#### [THINGS TO DO]
- a) According to the crash course text, what three things does the author's Pandoc usage so far show?
- b) Retype the passage of the crash course text from "Crash Course" up to and including "and a writer.".

#### [GIVEN TEXT]
****************

Crash Course
You'll find tons of excellent and thorough documentation on the different formats and tools ... and you can spend hours on each to find out what functionalities it provides. Intention of this section is not to rewrite the user manuals and enthusiasts' blog posts, but to hopefully give a good idea what you could use the different tools for and if they are worth a closer look - here with as much information as needed at as little text to read as possible.
Pandoc¶
Currently used to convert Scrivener exports
Not making much use of it - finding the first headline, finding all images, and (main part und really helpful) changing the formatting of image links. But Pandoc seems pretty versatile and powerful and could be of use for many other situations. And my usage so far shows a template, a filter and a writer.
Pandoc is a tool for transforming documents from one format to another, e.g. from Word to HTML. Install on macOS e.g. via brew install pandoc
.

****************

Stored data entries
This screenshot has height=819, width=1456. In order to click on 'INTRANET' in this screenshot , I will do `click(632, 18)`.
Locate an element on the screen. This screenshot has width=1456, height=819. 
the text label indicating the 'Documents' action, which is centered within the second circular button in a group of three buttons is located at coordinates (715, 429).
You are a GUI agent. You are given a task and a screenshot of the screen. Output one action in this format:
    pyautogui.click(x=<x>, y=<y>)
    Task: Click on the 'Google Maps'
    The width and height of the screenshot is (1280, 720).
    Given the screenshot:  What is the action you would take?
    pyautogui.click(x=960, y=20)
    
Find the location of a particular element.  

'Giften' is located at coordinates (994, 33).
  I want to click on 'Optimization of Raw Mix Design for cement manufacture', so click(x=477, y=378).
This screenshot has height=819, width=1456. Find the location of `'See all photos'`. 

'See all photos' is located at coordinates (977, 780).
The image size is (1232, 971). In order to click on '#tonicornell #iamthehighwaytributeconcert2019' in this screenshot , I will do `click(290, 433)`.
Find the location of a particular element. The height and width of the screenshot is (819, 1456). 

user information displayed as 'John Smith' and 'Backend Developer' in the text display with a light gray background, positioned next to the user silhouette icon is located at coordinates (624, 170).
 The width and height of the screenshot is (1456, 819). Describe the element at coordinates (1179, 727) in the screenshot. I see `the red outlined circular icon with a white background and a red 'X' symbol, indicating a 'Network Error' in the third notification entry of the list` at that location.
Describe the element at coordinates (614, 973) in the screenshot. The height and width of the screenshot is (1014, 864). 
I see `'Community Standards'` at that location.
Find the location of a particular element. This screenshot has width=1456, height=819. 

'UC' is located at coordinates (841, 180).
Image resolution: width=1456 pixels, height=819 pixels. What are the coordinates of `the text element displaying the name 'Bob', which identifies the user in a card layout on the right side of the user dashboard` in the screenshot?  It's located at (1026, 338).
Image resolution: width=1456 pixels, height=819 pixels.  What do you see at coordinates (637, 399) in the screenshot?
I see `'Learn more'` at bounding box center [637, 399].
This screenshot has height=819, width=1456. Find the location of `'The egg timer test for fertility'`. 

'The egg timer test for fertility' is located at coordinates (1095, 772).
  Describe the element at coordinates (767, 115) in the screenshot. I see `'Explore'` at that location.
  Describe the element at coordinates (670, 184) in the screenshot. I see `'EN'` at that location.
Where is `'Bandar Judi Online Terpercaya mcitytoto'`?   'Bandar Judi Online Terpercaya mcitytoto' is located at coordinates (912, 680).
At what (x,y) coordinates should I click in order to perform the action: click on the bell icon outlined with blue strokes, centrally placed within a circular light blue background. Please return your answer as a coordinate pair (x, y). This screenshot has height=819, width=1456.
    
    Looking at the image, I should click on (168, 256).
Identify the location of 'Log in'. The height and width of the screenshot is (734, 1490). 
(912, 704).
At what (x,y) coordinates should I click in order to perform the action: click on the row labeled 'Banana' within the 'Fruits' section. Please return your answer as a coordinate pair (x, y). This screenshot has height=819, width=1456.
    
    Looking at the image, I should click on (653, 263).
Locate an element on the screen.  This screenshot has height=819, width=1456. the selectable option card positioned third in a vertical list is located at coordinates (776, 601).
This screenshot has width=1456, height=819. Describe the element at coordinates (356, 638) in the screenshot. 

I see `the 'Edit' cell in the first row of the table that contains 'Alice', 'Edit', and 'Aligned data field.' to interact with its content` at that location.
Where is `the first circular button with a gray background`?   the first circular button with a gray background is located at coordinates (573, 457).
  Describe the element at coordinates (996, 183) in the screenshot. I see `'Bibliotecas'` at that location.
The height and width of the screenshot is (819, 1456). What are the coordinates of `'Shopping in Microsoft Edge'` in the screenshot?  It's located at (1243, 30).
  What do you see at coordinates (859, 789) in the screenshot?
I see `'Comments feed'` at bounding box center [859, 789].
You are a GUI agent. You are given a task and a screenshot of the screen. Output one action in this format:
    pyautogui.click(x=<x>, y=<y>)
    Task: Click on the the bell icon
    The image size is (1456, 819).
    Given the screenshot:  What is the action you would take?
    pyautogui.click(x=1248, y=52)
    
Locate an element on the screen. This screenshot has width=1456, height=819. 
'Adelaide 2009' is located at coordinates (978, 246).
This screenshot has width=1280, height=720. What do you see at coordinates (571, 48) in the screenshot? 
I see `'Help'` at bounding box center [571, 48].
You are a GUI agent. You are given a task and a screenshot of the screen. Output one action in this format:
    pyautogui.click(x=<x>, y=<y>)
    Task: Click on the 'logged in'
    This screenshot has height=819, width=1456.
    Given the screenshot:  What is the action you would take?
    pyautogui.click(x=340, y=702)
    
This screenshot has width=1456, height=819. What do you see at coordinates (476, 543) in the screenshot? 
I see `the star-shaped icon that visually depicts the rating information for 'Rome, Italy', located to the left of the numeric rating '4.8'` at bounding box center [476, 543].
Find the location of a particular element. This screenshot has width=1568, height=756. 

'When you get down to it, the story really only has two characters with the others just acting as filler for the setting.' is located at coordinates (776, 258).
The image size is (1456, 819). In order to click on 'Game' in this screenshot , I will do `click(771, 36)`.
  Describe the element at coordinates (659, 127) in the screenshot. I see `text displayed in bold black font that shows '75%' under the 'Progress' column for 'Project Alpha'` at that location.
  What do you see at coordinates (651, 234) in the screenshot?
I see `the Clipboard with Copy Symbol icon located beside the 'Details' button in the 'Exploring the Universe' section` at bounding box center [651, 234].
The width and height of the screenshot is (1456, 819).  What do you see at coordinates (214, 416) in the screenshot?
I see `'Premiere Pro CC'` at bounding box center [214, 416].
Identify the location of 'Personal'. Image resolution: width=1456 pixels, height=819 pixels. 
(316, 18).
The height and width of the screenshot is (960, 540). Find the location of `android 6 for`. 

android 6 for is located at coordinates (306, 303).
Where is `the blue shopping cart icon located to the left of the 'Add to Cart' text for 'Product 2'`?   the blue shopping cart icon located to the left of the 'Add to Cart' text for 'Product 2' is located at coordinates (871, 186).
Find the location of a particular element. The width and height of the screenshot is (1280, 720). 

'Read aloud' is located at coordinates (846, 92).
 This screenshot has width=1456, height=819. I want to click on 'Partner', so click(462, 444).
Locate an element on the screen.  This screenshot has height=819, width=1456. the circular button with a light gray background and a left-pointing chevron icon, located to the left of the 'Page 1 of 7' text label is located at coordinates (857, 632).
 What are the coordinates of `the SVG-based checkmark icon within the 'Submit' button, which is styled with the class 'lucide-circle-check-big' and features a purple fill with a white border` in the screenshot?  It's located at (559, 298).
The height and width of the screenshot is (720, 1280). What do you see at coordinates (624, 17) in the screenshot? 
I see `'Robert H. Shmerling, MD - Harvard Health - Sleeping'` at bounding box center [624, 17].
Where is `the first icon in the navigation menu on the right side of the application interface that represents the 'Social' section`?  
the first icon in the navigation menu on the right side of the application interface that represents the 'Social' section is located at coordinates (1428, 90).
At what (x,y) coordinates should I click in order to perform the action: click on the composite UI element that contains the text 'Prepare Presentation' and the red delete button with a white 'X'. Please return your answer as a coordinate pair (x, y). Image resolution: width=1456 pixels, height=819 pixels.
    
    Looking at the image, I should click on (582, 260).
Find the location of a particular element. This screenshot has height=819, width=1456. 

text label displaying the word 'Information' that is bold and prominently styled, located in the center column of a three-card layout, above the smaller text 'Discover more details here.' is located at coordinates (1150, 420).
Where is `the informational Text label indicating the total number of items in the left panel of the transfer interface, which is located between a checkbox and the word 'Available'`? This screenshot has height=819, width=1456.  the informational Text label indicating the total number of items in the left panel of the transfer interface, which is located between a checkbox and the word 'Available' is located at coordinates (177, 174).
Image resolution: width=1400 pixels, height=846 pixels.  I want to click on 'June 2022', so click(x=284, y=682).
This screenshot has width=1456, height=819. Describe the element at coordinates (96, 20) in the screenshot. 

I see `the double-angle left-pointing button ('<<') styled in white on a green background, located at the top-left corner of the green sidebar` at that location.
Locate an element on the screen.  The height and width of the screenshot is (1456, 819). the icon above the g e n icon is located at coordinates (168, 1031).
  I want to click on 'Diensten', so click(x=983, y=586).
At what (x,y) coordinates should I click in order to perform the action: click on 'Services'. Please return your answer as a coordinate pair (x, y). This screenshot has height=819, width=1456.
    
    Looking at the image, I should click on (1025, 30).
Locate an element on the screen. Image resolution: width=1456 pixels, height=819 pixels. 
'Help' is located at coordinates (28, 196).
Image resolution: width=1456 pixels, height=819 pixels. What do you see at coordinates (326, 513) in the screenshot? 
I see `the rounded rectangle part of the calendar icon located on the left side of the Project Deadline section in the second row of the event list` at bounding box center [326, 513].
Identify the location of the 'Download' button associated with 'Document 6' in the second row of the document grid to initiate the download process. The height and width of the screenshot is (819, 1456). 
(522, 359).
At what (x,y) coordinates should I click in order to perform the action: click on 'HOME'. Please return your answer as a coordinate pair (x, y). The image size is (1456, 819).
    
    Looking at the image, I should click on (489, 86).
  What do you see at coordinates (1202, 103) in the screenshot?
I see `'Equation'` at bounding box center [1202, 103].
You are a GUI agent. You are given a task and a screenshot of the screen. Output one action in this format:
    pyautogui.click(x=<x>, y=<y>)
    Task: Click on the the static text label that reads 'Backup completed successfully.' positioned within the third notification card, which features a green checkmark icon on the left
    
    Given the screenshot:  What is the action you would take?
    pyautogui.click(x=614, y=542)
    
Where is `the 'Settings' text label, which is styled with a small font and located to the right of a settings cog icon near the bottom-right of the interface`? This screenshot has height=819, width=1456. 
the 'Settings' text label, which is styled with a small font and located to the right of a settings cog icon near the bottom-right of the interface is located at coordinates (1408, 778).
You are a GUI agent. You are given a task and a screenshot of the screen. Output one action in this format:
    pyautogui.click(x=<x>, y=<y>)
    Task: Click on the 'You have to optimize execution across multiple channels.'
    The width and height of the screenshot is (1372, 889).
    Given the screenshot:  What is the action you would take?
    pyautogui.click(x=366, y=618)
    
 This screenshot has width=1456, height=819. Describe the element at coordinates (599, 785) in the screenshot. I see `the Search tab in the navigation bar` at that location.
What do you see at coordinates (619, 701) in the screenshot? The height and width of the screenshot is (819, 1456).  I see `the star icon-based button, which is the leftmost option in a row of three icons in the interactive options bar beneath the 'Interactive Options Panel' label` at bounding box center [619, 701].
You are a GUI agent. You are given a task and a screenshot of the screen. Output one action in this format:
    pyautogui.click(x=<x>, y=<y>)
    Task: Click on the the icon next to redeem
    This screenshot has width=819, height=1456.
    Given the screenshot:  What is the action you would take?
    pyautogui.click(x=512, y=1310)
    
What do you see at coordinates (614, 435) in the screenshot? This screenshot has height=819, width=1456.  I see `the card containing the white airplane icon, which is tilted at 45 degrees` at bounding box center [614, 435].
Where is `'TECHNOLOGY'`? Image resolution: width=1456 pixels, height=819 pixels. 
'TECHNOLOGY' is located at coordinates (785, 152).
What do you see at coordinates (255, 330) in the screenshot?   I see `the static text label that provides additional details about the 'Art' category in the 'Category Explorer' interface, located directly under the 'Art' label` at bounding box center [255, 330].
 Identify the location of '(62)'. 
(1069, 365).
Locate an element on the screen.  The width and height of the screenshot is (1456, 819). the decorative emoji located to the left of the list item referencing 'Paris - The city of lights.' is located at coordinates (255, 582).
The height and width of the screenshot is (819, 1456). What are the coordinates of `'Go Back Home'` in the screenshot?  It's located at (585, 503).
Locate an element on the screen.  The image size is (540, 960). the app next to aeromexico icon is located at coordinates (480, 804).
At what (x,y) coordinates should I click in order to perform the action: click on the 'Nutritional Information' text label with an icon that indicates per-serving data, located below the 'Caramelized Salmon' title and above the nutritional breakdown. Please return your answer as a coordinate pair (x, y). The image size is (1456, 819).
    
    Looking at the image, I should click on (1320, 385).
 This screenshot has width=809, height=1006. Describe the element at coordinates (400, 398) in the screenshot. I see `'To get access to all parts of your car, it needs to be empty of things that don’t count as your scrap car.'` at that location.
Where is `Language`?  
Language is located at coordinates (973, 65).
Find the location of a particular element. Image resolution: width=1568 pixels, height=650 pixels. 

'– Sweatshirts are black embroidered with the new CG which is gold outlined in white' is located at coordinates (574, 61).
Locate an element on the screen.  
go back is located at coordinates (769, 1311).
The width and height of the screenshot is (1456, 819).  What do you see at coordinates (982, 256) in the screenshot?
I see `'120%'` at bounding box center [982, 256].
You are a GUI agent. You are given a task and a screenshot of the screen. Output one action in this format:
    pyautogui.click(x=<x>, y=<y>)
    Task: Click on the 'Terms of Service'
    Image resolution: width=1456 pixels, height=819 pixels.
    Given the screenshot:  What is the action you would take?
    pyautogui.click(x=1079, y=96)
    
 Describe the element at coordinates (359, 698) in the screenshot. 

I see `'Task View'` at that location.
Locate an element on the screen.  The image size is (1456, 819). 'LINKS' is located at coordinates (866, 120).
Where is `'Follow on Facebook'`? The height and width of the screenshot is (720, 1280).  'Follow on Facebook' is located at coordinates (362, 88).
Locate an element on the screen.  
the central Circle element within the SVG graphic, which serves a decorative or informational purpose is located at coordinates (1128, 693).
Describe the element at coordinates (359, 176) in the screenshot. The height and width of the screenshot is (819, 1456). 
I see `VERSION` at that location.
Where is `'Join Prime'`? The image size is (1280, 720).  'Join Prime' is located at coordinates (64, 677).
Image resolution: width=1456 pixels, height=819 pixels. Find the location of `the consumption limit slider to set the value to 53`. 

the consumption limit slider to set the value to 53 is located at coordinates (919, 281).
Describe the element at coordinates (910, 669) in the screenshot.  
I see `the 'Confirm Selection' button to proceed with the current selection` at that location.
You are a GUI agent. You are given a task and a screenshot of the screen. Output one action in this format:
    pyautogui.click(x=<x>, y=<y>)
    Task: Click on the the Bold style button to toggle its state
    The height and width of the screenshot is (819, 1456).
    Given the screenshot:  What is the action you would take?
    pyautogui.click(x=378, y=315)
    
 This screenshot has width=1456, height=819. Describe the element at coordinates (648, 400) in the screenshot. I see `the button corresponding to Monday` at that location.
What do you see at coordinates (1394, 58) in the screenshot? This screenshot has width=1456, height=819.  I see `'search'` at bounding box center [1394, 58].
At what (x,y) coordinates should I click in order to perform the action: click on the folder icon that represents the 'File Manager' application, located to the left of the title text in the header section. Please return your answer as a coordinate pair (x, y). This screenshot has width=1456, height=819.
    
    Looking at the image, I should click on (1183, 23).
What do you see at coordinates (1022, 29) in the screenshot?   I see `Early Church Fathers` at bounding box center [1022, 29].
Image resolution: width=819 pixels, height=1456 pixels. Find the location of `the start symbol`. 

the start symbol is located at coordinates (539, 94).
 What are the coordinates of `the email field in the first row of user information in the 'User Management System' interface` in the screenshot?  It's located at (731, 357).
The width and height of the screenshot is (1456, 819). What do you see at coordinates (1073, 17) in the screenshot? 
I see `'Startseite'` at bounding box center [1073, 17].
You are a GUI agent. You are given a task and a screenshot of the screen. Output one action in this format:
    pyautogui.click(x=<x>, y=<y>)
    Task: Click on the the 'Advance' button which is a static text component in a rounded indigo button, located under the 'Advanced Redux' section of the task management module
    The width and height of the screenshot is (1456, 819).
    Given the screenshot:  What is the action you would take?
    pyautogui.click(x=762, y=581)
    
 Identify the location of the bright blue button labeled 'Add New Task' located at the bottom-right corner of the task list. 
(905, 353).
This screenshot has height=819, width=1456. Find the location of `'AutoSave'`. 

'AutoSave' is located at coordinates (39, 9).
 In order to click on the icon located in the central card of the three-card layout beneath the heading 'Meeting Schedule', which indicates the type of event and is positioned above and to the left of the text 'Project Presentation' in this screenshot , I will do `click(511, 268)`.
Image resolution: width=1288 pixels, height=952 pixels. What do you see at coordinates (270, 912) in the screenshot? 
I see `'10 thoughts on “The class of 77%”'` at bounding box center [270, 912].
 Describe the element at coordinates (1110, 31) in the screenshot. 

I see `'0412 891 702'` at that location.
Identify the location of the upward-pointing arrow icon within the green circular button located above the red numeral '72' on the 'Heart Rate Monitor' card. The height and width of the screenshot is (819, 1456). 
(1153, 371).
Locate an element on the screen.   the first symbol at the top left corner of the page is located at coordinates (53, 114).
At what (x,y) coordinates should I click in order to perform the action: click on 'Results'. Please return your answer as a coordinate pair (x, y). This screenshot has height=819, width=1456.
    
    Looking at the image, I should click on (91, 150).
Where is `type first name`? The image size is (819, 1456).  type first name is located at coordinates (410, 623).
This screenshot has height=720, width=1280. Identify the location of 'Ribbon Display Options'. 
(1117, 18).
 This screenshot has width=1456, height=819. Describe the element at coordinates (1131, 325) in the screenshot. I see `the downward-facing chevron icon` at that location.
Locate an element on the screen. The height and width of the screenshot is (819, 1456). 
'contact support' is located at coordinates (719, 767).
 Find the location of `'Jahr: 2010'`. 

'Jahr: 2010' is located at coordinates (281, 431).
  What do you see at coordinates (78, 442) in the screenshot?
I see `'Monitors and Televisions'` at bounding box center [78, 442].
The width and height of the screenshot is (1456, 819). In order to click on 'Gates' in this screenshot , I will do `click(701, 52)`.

****************

#### [PROBLEM SOLUTIONS]
- a) A template, a filter and a writer.

- b)
Crash Course
You'll find tons of excellent and thorough documentation on the different formats and tools ... and you can spend hours on each to find out what functionalities it provides. Intention of this section is not to rewrite the user manuals and enthusiasts' blog posts, but to hopefully give a good idea what you could use the different tools for and if they are worth a closer look - here with as much information as needed at as little text to read as possible.
Pandoc¶
Currently used to convert Scrivener exports
Not making much use of it - finding the first headline, finding all images, and (main part und really helpful) changing the formatting of image links. But Pandoc seems pretty versatile and powerful and could be of use for many other situations. And my usage so far shows a template, a filter and a writer.